During the last few decades, much effort has been put into studying whether information of the Arabidopsis circadian clock can be extended to elucidate the molecular elements of the circadian core clock in
Brassica crop species. The first studies began by identifying the natural allelic variation in clock function based on quantitative trait locus (QTL) analysis [
8,
31]. These studies investigated cotyledon movement from
B. oleracea and
B. rapa to detect genetic loci affecting the circadian period. Comparative genomic analysis based on collinearity between
Brassica and Arabidopsis also allowed the identification of candidate genes known to regulate the period in Arabidopsis that may account for the additive circadian effects of specific QTL [
32,
33,
34]. This includes gene families encoding
PRRs,
TOC1,
CCA1, and
LHY.
Brassica species experienced an extra whole-genome triplication event compared with Arabidopsis. Therefore, as was expected, genes contributing to circadian clock function were retained in multiple copies in
Bassica species. Song et al. [
35] cloned and analyzed
CCA1 genes from seven inbred lines and one cultivar of cabbage (
Brassica oleracea). Two types of
CCA1 alleles were detected and related to freezing-tolerant cabbage traits. In another study, the natural variation in
CCA1 was associated with the flowering time in
B. rapa and a high level of sequence variation was identified [
36]. Genetic mapping and analysis of families of heterogeneous inbred lines showed that the natural variation in
GI is responsible for a major quantitative trait locus in the circadian period in
B. rapa. Loss-of-function mutations of
GI from
B. rapa and
B. oleracea cultivars confer delayed flowering, perturbed circadian rhythms in leaf movement, caused leaf senescence, and increased freezing and salt tolerance, consistent with the effects of similar mutations in Arabidopsis [
37,
38].
More recently, Greenham et al. [
6] and Kim et al. [
39] performed high-resolution circadian transcriptome experiments to elucidate the
B. rapa circadian network. They found that genes related to the clock displayed distinct phases, increasing or decreasing in regular patterns. In addition, the different copies of duplicated and triplicated genes did not necessarily all behave in the same way. Many of the copies had different rhythms, and some increased and decreased in patterns totally opposite to their counterparts. Not only did the daily patterns differ, but responses to stressors were also altered. Comparing these patterns to the patterns seen in Arabidopsis revealed that often, one
B. rapa gene behaved just like its Arabidopsis equivalent, while its copies had evolved new behaviors. The authors conclude that different behaviors of the copies of each gene in
B. rapa, relative to its biological clock, allow this plant to grow in different environments with varying temperatures and day lengths.

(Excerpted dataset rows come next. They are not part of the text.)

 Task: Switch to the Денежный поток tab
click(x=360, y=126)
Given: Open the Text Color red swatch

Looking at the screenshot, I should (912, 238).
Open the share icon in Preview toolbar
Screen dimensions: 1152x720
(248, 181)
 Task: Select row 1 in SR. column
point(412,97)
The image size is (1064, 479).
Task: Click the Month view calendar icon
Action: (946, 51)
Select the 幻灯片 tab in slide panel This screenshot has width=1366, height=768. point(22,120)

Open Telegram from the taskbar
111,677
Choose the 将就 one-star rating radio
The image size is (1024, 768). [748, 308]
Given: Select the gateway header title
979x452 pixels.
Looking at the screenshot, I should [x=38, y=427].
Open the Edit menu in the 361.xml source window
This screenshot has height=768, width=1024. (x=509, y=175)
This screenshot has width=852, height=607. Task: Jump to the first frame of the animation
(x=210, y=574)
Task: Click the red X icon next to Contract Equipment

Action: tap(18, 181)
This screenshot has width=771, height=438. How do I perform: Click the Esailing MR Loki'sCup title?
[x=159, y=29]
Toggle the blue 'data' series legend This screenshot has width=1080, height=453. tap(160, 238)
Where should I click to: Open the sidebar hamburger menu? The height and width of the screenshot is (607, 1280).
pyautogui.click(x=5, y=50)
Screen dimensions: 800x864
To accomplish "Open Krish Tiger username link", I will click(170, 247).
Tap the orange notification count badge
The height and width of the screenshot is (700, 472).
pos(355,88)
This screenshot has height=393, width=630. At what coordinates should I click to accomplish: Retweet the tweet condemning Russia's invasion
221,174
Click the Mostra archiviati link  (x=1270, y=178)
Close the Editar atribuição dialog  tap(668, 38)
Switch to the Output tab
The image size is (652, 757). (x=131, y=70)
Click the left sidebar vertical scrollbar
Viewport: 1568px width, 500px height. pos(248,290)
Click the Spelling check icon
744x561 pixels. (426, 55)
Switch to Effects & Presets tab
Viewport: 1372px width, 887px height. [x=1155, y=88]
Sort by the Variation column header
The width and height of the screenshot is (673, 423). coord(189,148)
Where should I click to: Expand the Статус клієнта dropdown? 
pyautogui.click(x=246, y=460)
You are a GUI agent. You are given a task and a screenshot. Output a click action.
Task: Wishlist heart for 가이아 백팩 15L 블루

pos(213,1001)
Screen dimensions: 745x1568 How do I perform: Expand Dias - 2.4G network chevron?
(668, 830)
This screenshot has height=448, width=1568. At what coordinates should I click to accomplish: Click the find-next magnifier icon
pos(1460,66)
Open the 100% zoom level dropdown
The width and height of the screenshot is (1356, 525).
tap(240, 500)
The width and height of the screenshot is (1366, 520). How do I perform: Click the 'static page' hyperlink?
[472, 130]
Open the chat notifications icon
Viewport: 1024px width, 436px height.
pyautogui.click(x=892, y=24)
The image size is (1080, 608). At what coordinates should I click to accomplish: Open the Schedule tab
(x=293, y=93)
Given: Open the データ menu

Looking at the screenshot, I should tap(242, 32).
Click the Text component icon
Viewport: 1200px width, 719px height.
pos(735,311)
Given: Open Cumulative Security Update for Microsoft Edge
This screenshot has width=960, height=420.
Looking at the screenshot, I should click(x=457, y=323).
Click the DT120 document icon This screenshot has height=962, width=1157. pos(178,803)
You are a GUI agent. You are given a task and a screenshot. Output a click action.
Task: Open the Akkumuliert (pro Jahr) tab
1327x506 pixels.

The clock-regulated genes identified in
Brassica are required for primary and secondary metabolism, photosynthesis, cold stress, and response to biotic stimulus [
6,
34,
40,
41], which strongly evidences the role of the circadian clock in vegetative growth and plant physiological processes. In line with that, recent works are starting to show that the circadian core clock genes in
Brassica crops underlie QTLs that have been related to beneficial influences on key agricultural traits, especially flowering time but also yield, biomass, and growth [
42,
43,
44,
45]. In addition, new insights into the circadian clock regulation of other fundamental plant processes, such as responses to abiotic and biotic stresses, could help to guide future work in targeting genes to improve crop growth and stress resilience.